For ex-O's catcher Lenny Webster, No. 42 "means one thing and one man only"

April 15 is Jackie Robinson Day in Major League Baseball, and the last member of the Orioles to regularly don No. 42 couldn't be prouder to see every player in the big leagues wearing the jersey number of the man who broke the color barrier in 1947 with the Brooklyn Dodgers.

Former O's catcher Lenny Webster is now 54 and living Orlando. He played for the Orioles from 1997 to 1999, and Baltimore was the only stop where he wore No. 42 during a 12-year major league career.

It wasn't by accident, either. A nudge from one of the most beloved Orioles of all time was all it took to seal the deal.

"Initially, I wore several different numbers in several different places," Webster says. "(Wearing No.) 42 came about in 1997 when we got wind during spring training that they were going to retire the number across baseball. Elrod Hendricks came to me and said, 'You know they're going to retire Jackie's number.' I knew right away what he was getting at. Elrod knew how passionate I was about my ancestry and the history of the game."

No. 42 was officially retired in a ceremony at Shea Stadium on April 15, 1997, a half-century to the day since Robinson took the diamond at Ebbets Field in Brooklyn as a member of the Dodgers, a 28-year-old rookie first baseman. Since 2004, every major leaguer has worn that jersey number on or about April 15 on what has become revered as Jackie Robinson Day.

Webster-42-Congrats-Sidebar.jpg"Forty-two, to me, only means one thing and one man only," Webster says. "Always has and always will. To see the number adorned in all the stadiums across baseball is incredible. To see the number worn by all the players on that one day is awesome."
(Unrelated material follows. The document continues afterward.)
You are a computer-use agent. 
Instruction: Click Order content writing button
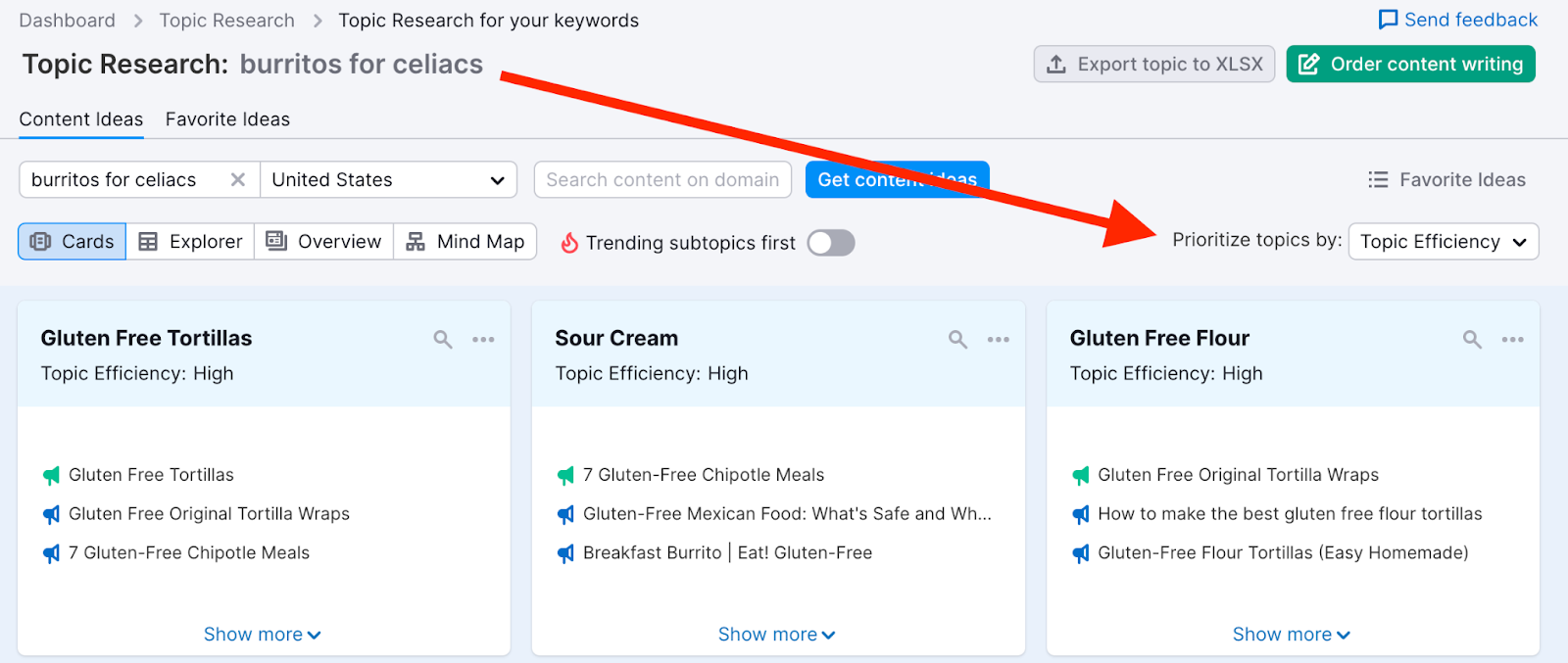[1410, 65]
At Camden Yards, Robinson is remembered by the No. 42 disc that sits with the Orioles' other retired uniform numbers on the left field façade, and on the plaza at the north end of Eutaw Street, where large metal numbers honor those whose jersey numbers have been retired.

Webster hit .265 with 17 homers and 86 RBIs in his three campaigns in orange and black, and his .285 average, 10 homers and 46 RBIs in 1998 were among the best numbers he put up in his career. The Orioles released him in July 1999 and he hooked up with the Red Sox. In Boston he faced another uniform dilemma.
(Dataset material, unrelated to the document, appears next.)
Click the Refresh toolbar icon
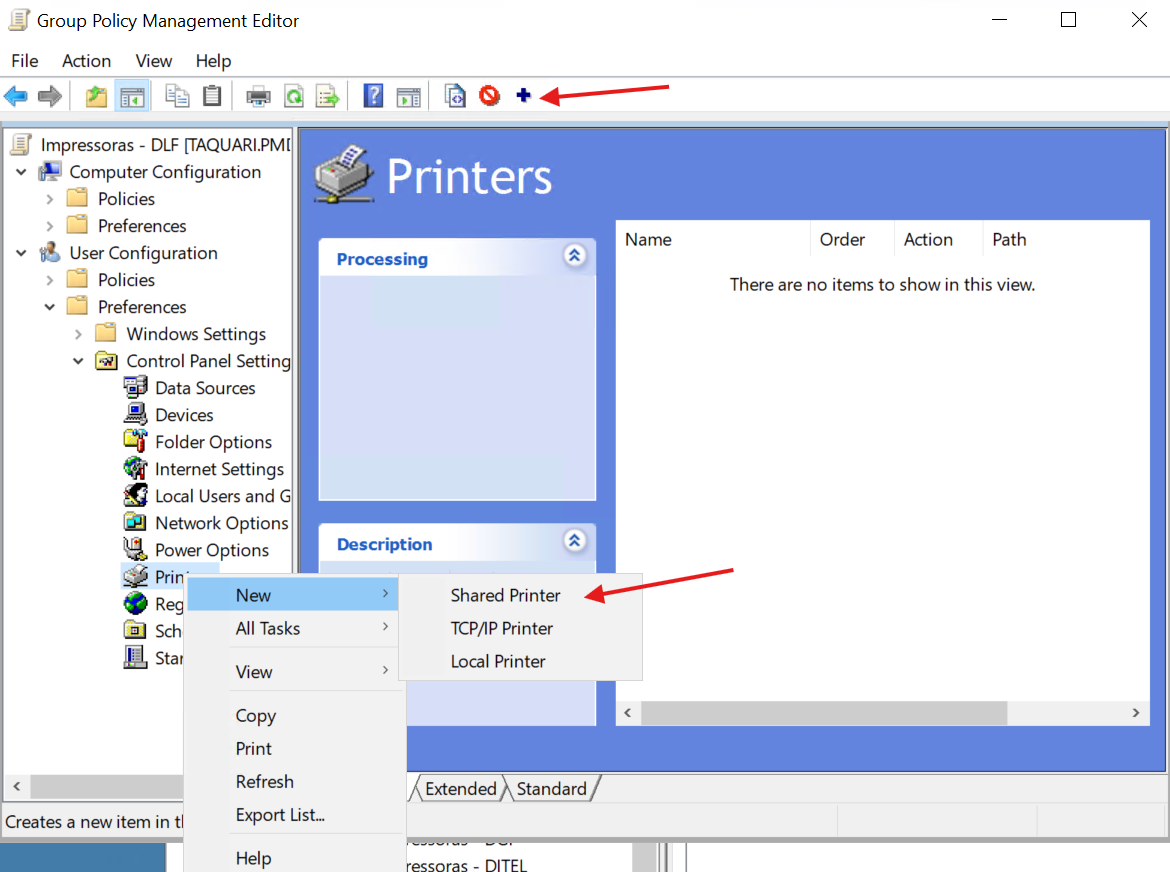The image size is (1170, 872). 294,96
Seems both Webster and Butch Huskey had worn No. 42, and were allowed to continue wearing the retired number because they had used it before it was permanently removed from circulation. But neither chose to wear No. 42 with the Red Sox out of respect for slugger Mo Vaughn, who had that number in Boston before departing as a free agent after the 1998 season.

Vaughn was the next-to-last major leaguer to wear No. 42 with the Mets in 2002-03. The last player to wear No. 42 full-time was Yankees closer Mariano Rivera, who, like other major leaguers, was grandfathered into the number after the 1997 retirement ceremony. Rivera retired in 2013 and was elected to the National Baseball Hall of Fame and Museum in Cooperstown, N.Y., in January. He will be inducted in July.
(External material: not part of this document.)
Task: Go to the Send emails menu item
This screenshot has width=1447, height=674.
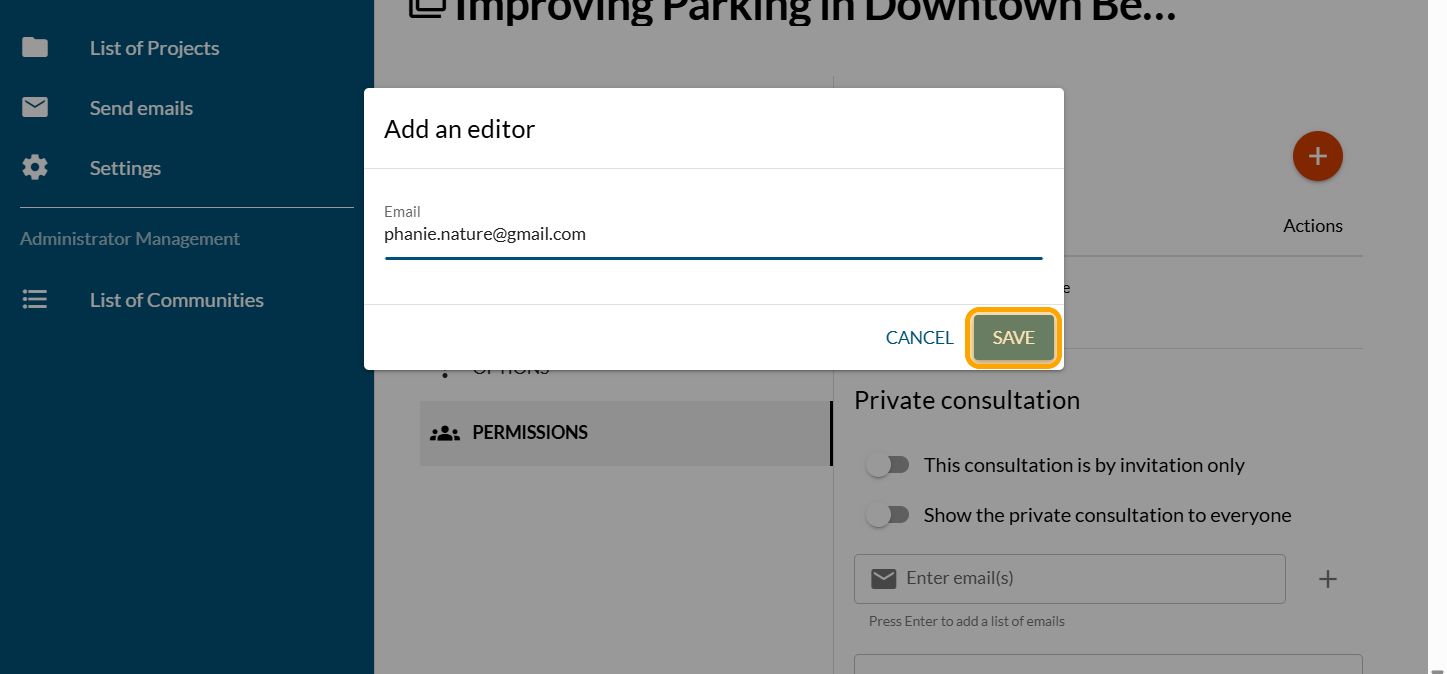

Webster, who was inducted into the Grambling State University Hall of Fame in 2016, keeps busy these days by assisting in several initiatives of the Major League Baseball Players Association. Many of his efforts are aimed at making sure youths - particularly those growing up in the inner cities - can eliminate the social and economic barriers that often prevent them from playing the national pastime.

He has worked with the Breakthrough Series, which helps high school juniors and seniors develop and showcase their skills before professional scouts and college recruiters. Webster also has coached at the MLB Elite Development Invitational in Vero Beach, Fla., at the former Dodgertown spring training facility, where 200 players from 12-17 receive two weeks of intensive instruction.

Webster-Swings-42-Sidebar.jpg"In the last three or four years, it's been heartwarming to see the kids get scouted and go to school," Webster said. "We're getting 10 or 15 kids each year into (college)."

Earlier this month, Webster was at Dodgertown for a ceremony to rename the complex as the Jackie Robinson Training Facility. Dodgertown opened in 1948, one year after Robinson broke the color barrier, and MLB has agreed to operate the facility for the next decade as a home for its diversity programs, including Reviving Baseball in Inner Cities (RBI), which will move its championships to the complex on Florida's East Coast.

Giving back is something that comes naturally for Webster, who vowed after winning a World Series with the Twins in 1991 to make sure he could do something for youth baseball players.

"I went home to my hometown and I got the key to the city," Webster says. "I said a few words, and among those words was that I'd be dedicating the rest of my life to bettering things for the kids. That's where my heart was - and still is."